I have included a little piece of the table here, which includes offices as an example.

Picture1

 

The table has three types of offices: under 250 sq ft, over 250 sq ft and open offices. Open offices are allowed slightly less light than the enclosed offices, but have exactly the same control requirements as the larger enclosed office.

I am offen asked how you can meet the light quality requirements and the LPD requirement of a space. I remind people that the full name of the Standard is ANSI/ASHRAE/IES Standard 90.1; the IES are the illumination engineers that set the light quality requirements and their board approves every change we make to the Standard. You can find a lot of information about 90.1 on the IES website.

The second column is the room cavity ratio. The code lets you add 20% more light if your room would look like a cave without the extra lighting. The calculated value has to be larger than the table value to get the extra lighting power. The equation is 0.25 X room perimeter X fixture height(above work surface)/ room area. This is only one of several lighting power “bonuses” allowed when using the space-by-space method to show lighting power compliance.

Next in the table are the lighting controls required for that space type. “REQ” means that the lighting control listed must be included. In the office case there are two“ADD1”s and two “ADD2”s. In each case, you can chose between the two and only add one control for each “ADD”. So, a large office with day lighting would have a total of six controls.

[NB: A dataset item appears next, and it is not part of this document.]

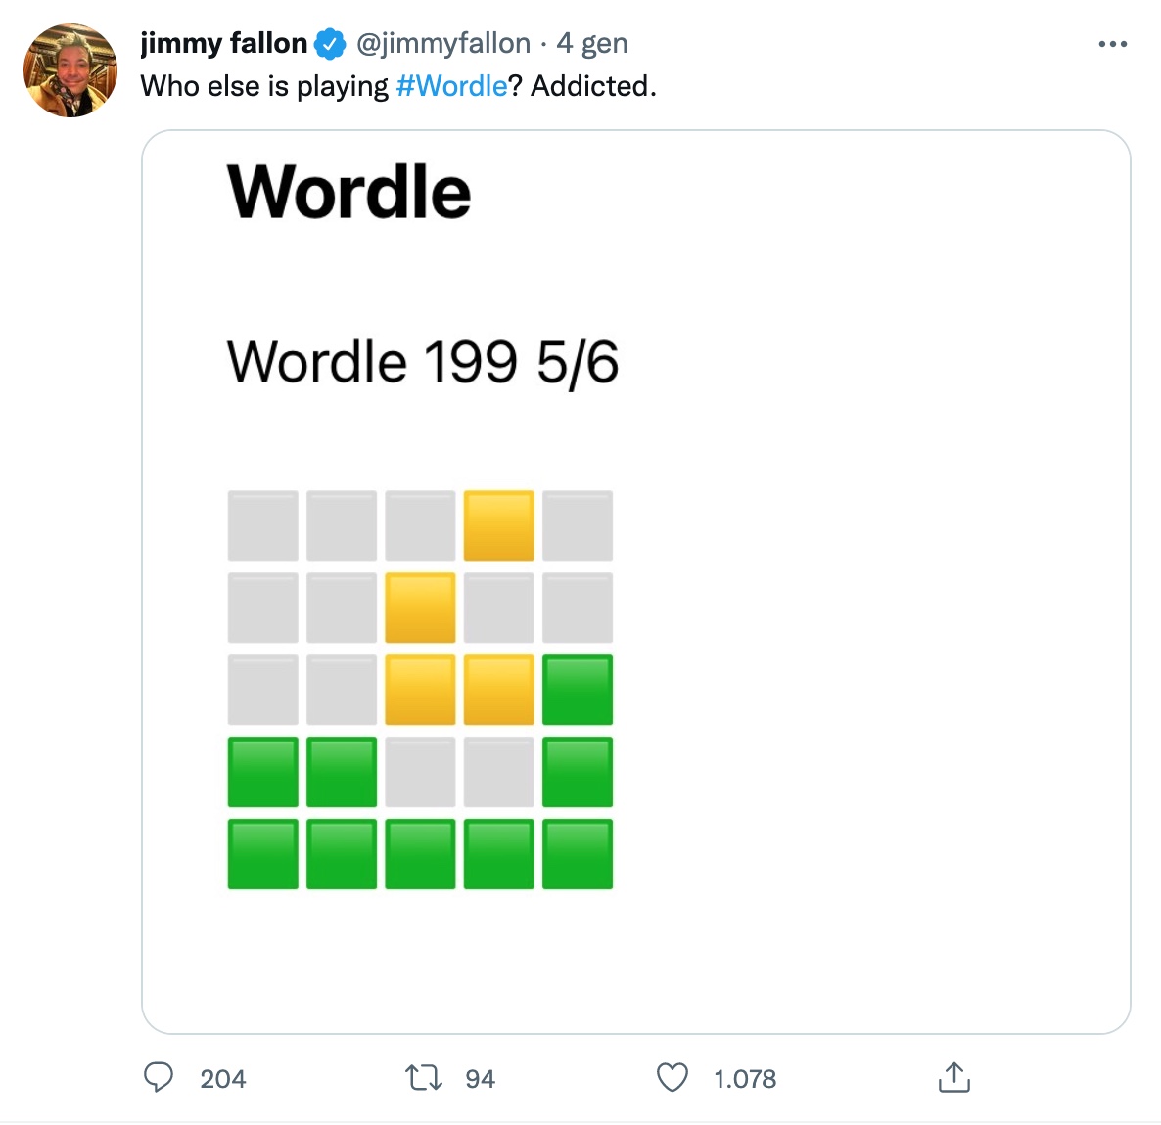Click the yellow square in second grid row
Viewport: 1161px width, 1125px height.
click(421, 608)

The first requirement is for a local control. So when you walk in the office in the morning, you can flip a switch to turn on between 30 and 70% of the lights. We can either control the other lighting manually or bring on up to 50% more lighting using an automatic control. If we have side lighting, we will add light responsive control and similar top lighting controls are required if we have skylights or other roof openings such as roof monitors. Finally, we turn the lights off when we leave the room. We can either turn 50% of the lights off with a sensor within 20 minutes of the space becoming unoccupied or turn them all off within a 20 minute window.  If the partial off option is used, the building scheduled off will turn the rest of the lights off during the night. A two hour override is allowed to turn the lighting back on if you want to work late.

One set of plans I reviewed recently had vacancy sensors instead of occupancy sensors. I think that fits the 90.1 scheme better. Adjusting the lighting schedules for the Appendix G model to try to capture the energy savings of these space by space controls can be a challenge.

Opinions expressed here are solely my own and do not express the views or opinions of ASHRAE or the 90.1 committee.